A worked example of searching and downloading data with R
Author
Sharon Howard
Published
18 May 2025
Introduction
As part of a major overhaul and refresh of the Old Bailey Online in 2023, there were substantial breaking changes to the OBO API. The code here is an example of downloading data from a simple search for one offence with a start and end year.
The notes assume some knowledge of R and the Tidyverse. Some of the key packages required are httr, purrr, rvest and xml2.
The steps involved are:
build a query url
fetch first page of results
if more than 1 page of results
calculate number of queries needed
build the query urls for the extra pages
fetch the extra pages of results
pull trial IDs out of the results
build the per-ID single record URLs
fetch the single items (the slooooooow bit)
extract data (xml, text and metadata)
write the xml and text data to individual files
write the metadata table to a csv file
The XML files downloaded by the code contain the complete (complex) tagging for each trial: offences, verdicts, sentences, names, locations, etc. The TXT files contain the plain text of trials. The metadata is a simplified summary of trial tagging.
Caveats
downloading trials is not going to be speedy
Fetching trials data is likely to take a while if you have more than a handful of results. It’s advisable to test how many results your search will return on the website before running any of this code. (More generally, the website is the best place to test out and refine queries for the API.)
The code below deliberately includes a wait between downloads to be kind to the OBO server. You don’t have to observe this but it will be very much appreciated if you do. (Apart from politeness, abuse of the servers could lead to getting yourself blocked.)
handling problems with queries
If you ask for something invalid the API may not always fail in an obvious way (ie, error or 0 results); I recommend always checking the total hits for your query before you run any further code.
If you ever see total hits 203163, you have a problem. Basically, this number is the total results in the database; even if it was what you intended (it probably wasn’t), you won’t be able to get all your results because of the search limit (see the next point).
If there are 0 results and you expected more, first check your query for typos, then check that the website is up and the same search works there. If either the website or the API server has gone down, you may have no choice but to wait for it to come back (especially if it’s a weekend, sorry). If the problem really persists, especially if there’s no obvious reason for it, send an email.
search limit
As far as I know the API is not rate-limited BUT the search has a hard limit of 10000 results (from=9990). Anything after that causes a server error. If your search has more than 10000 results you’ll have to split it up into several smaller searches (eg by date) and combine again afterwards.
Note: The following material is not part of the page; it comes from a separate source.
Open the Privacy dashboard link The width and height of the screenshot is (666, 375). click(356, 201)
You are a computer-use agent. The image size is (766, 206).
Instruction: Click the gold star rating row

Load packages and functions
library(here)
here() starts at /Users/vanity/r_projects/my_websites/obo
library(janitor)
Attaching package: 'janitor'
The following objects are masked from 'package:stats':
chisq.test, fisher.test
── Conflicts ────────────────────────────────────────── tidyverse_conflicts() ──
✖ dplyr::filter() masks stats::filter()
✖ purrr::flatten() masks jsonlite::flatten()
✖ readr::guess_encoding() masks rvest::guess_encoding()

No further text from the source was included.